_What is required_: Your response should consist solely of the lines from the one containing "Contact Us (785, 848)" through the end of the data, copied exactly.
"""
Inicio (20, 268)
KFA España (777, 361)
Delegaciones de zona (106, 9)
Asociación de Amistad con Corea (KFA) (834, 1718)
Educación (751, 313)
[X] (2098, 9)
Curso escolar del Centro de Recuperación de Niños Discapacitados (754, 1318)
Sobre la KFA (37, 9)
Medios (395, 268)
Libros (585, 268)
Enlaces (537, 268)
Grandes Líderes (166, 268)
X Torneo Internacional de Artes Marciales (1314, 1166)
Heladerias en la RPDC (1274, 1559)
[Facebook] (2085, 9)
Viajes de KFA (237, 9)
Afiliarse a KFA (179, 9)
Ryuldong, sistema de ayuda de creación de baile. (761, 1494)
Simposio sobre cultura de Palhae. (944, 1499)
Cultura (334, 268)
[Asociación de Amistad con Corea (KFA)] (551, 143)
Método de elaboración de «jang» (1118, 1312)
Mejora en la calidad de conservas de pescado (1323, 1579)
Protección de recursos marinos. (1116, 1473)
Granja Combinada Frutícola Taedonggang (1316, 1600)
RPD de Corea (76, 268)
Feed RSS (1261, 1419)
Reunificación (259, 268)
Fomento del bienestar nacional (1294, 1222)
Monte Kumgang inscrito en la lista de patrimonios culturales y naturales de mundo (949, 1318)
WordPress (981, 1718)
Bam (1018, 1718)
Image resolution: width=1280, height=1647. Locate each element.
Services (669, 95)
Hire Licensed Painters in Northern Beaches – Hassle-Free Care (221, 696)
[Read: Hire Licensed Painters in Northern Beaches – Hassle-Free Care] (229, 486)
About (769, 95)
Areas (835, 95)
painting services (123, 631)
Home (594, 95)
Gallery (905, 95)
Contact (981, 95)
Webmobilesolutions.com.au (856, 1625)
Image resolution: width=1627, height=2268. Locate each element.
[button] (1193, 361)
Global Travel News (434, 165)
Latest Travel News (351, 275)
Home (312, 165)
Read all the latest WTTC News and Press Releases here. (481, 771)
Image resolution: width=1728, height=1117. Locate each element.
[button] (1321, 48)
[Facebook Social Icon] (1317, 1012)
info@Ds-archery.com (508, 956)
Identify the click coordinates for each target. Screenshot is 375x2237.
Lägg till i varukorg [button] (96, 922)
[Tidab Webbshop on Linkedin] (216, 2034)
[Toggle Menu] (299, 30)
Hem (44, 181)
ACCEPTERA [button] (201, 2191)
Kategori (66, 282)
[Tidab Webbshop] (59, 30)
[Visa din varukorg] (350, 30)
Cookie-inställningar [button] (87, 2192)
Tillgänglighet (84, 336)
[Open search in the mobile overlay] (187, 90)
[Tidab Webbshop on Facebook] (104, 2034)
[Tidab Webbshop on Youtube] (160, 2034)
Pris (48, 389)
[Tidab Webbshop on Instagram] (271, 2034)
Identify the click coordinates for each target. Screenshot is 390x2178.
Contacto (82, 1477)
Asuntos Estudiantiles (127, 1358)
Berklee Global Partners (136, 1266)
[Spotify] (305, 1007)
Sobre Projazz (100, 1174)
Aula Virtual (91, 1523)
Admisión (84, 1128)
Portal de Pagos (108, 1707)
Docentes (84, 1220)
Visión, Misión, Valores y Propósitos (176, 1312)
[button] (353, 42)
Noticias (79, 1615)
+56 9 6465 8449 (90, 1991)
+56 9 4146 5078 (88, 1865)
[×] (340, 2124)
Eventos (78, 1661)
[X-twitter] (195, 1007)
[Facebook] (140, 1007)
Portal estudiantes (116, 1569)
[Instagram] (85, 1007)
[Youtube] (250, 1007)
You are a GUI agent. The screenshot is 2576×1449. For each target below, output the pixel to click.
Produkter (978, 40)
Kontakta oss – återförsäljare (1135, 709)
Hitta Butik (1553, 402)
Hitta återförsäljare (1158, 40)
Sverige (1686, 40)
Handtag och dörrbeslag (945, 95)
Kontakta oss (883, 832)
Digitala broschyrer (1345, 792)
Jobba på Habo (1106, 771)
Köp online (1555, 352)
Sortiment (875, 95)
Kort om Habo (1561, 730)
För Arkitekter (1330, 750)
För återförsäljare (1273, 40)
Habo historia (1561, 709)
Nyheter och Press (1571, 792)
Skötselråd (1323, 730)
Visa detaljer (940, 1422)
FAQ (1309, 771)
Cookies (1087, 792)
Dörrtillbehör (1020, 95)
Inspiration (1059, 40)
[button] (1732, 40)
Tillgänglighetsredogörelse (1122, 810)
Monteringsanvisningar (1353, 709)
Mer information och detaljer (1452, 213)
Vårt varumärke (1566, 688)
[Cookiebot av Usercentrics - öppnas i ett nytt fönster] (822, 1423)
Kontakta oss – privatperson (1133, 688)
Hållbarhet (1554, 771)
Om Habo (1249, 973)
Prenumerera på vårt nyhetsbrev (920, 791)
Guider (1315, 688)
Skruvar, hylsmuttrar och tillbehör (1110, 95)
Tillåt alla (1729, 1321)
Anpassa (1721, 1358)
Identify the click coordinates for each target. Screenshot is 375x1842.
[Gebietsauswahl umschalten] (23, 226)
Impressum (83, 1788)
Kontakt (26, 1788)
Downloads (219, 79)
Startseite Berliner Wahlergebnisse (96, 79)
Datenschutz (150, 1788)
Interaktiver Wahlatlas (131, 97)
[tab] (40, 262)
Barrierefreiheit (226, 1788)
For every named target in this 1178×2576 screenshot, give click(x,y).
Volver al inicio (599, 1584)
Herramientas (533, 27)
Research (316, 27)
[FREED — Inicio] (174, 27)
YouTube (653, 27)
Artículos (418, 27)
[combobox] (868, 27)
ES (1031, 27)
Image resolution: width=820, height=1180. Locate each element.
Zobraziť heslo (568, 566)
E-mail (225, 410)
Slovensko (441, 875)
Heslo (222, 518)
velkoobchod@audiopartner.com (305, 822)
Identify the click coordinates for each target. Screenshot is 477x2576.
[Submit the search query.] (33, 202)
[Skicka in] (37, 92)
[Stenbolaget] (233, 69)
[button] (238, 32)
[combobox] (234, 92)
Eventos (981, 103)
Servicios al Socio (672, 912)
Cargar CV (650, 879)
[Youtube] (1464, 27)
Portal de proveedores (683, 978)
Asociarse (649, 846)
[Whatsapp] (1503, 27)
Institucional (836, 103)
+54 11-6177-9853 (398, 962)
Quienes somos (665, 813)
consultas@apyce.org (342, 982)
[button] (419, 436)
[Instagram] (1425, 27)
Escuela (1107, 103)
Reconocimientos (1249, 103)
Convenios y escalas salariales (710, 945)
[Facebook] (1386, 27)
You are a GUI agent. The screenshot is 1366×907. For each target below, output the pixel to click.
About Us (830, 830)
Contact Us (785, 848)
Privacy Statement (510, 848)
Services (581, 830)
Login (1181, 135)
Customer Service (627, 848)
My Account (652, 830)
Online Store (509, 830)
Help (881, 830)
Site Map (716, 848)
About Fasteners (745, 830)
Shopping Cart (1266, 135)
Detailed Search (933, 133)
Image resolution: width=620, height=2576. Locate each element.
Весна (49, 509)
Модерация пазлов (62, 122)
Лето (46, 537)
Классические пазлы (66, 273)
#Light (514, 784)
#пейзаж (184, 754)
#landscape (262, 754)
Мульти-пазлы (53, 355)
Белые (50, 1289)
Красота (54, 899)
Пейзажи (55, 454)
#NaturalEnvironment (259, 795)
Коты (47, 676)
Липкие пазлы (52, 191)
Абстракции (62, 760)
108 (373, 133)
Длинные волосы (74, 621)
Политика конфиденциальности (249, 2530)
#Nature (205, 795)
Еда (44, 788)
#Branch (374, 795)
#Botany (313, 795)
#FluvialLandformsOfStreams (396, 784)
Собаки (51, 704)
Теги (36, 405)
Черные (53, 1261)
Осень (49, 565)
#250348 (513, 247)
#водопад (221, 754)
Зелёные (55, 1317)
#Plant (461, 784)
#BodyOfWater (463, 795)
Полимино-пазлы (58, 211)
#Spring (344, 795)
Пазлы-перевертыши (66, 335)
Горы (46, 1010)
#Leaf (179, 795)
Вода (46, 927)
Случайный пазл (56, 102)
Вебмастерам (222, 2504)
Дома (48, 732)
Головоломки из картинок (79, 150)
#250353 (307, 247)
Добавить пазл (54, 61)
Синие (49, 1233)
"""
_Solution to the problem_:
Contact Us (785, 848)
Privacy Statement (510, 848)
Services (581, 830)
Login (1181, 135)
Customer Service (627, 848)
My Account (652, 830)
Online Store (509, 830)
Help (881, 830)
Site Map (716, 848)
About Fasteners (745, 830)
Shopping Cart (1266, 135)
Detailed Search (933, 133)
Image resolution: width=620, height=2576. Locate each element.
Весна (49, 509)
Модерация пазлов (62, 122)
Лето (46, 537)
Классические пазлы (66, 273)
#Light (514, 784)
#пейзаж (184, 754)
#landscape (262, 754)
Мульти-пазлы (53, 355)
Белые (50, 1289)
Красота (54, 899)
Пейзажи (55, 454)
#NaturalEnvironment (259, 795)
Коты (47, 676)
Липкие пазлы (52, 191)
Абстракции (62, 760)
108 (373, 133)
Длинные волосы (74, 621)
Политика конфиденциальности (249, 2530)
#Nature (205, 795)
Еда (44, 788)
#Branch (374, 795)
#Botany (313, 795)
#FluvialLandformsOfStreams (396, 784)
Собаки (51, 704)
Теги (36, 405)
Черные (53, 1261)
Осень (49, 565)
#250348 (513, 247)
#водопад (221, 754)
Зелёные (55, 1317)
#Plant (461, 784)
#BodyOfWater (463, 795)
Полимино-пазлы (58, 211)
#Spring (344, 795)
Пазлы-перевертыши (66, 335)
Горы (46, 1010)
#Leaf (179, 795)
Вода (46, 927)
Случайный пазл (56, 102)
Вебмастерам (222, 2504)
Дома (48, 732)
Головоломки из картинок (79, 150)
#250353 (307, 247)
Добавить пазл (54, 61)
Синие (49, 1233)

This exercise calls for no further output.